Les tout premiers « faux streams » ont été détectés chez Deezer en 2013. Depuis, la plate-forme traque les resquilleurs qui tentent artificiellement d’augmenter les écoutes en ligne par des personnes physiques ou des robots. Ils cherchent à générer des revenus financiers en enflant la part de marché d’un morceau de musique pour obtenir davantage de droits d’auteur – ou désirent améliorer la performance d’un titre dans un palmarès, voire orienter un système de recommandation (playlist, recherche…).
« La fraude évolue et s’améliore sans cesse », assure Ludovic Pouilly, directeur des relations institutionnelles et des relations avec l’industrie musicale de Deezer.
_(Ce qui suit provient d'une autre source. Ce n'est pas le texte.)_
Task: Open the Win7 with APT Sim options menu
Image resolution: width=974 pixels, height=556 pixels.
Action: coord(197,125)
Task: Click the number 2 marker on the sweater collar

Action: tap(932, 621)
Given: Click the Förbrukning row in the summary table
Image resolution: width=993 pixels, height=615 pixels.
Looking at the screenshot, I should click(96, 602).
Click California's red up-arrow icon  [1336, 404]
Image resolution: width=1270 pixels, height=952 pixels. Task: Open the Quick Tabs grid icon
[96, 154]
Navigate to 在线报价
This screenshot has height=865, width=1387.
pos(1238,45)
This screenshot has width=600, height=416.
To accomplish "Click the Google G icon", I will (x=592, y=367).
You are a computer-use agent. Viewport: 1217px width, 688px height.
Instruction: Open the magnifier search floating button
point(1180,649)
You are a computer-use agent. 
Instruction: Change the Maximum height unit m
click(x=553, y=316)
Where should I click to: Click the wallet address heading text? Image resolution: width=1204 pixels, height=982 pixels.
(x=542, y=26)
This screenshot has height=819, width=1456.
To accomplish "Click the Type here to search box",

Les mailles de l’épuisette ont beau se resserrer avec les années, l’imagination des fraudeurs s’adapte. « C’est un combat sans fin », constate-t-il.
Installé à Paris, Deezer, dont le principal actionnaire, à 37 %, est le fonds d’investissement américain Access Industries, du milliardaire Leonard Blavatnik, a essuyé un échec retentissant lors de sa mise en Bourse en juillet 2022 et son cours n’a toujours pas retrouvé son niveau d’introduction. Ce petit Poucet, à côté du leader mondial Spotify, est toutefois la seule plate-forme à dévoiler les arcanes de sa lutte contre la fraude. Ses équipes ont repéré, en 2022, 0,6 % des utilisateurs suspects et 6,7 % de faux streams. Catégorisés comme tels, ils ne font pas l’objet de royalties (paiement des artistes) et ni d’intégration dans les playlists.
Spécialistes en malversation
En janvier, le Centre national de la musique (CNM) avait publié une étude, la première du genre, sur ce « vrai phénomène », en notant des effets très perturbateurs sur le marché de la musique, comme « la baisse de la valeur unitaire d’un stream, et donc la rémunération correcte des autres ayants droit ». Mais aussi l’altération des profils algorithmiques des artistes. Quant aux abonnés, ils peuvent redouter que leurs comptes soient piratés et s’interroger sur la pertinence des recommandations d’écoute suggérées. Cette étude à laquelle Deezer, Qobuz et Spotify avaient participé – contrairement à Apple Music et Amazon Music – concluait à l’existence de 1 % à 3 % de streams frauduleux, soit 1 milliard à 3 milliards en 2021 rien que dans l’Hexagone.